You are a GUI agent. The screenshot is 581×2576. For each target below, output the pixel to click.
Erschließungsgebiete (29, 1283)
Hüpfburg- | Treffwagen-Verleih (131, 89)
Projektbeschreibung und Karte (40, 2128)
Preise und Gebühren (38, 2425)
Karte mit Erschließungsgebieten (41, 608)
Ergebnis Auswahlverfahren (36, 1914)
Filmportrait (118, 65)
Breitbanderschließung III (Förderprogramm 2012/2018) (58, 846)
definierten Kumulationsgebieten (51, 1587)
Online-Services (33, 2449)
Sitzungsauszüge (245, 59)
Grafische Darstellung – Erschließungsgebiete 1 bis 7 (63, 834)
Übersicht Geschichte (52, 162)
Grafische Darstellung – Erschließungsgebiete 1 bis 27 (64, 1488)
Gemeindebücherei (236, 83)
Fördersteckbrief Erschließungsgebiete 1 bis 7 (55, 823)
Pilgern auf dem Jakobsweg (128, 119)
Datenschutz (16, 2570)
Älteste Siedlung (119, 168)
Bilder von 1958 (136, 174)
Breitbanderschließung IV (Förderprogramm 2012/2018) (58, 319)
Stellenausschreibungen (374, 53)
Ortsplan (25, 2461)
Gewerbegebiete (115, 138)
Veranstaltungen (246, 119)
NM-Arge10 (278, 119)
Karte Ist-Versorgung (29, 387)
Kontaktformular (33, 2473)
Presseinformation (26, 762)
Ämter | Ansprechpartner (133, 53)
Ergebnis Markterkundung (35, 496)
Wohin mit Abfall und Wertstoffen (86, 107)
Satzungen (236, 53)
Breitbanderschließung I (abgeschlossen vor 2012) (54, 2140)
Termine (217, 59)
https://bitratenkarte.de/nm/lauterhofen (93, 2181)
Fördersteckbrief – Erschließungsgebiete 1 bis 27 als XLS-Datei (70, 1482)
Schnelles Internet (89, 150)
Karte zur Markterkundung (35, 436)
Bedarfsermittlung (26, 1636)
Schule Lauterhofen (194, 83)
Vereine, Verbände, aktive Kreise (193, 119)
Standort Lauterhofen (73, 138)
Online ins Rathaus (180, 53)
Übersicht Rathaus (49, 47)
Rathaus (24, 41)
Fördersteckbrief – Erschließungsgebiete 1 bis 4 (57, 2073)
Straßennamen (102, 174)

_____

■ Aim of the exercise
The line with "Gemeindebücherei (236, 83)" is the last to include; transcribe exactly every line from the top of the material above down to it.

■ Task output
You are a GUI agent. The screenshot is 581×2576. For each target below, output the pixel to click.
Erschließungsgebiete (29, 1283)
Hüpfburg- | Treffwagen-Verleih (131, 89)
Projektbeschreibung und Karte (40, 2128)
Preise und Gebühren (38, 2425)
Karte mit Erschließungsgebieten (41, 608)
Ergebnis Auswahlverfahren (36, 1914)
Filmportrait (118, 65)
Breitbanderschließung III (Förderprogramm 2012/2018) (58, 846)
definierten Kumulationsgebieten (51, 1587)
Online-Services (33, 2449)
Sitzungsauszüge (245, 59)
Grafische Darstellung – Erschließungsgebiete 1 bis 7 (63, 834)
Übersicht Geschichte (52, 162)
Grafische Darstellung – Erschließungsgebiete 1 bis 27 (64, 1488)
Gemeindebücherei (236, 83)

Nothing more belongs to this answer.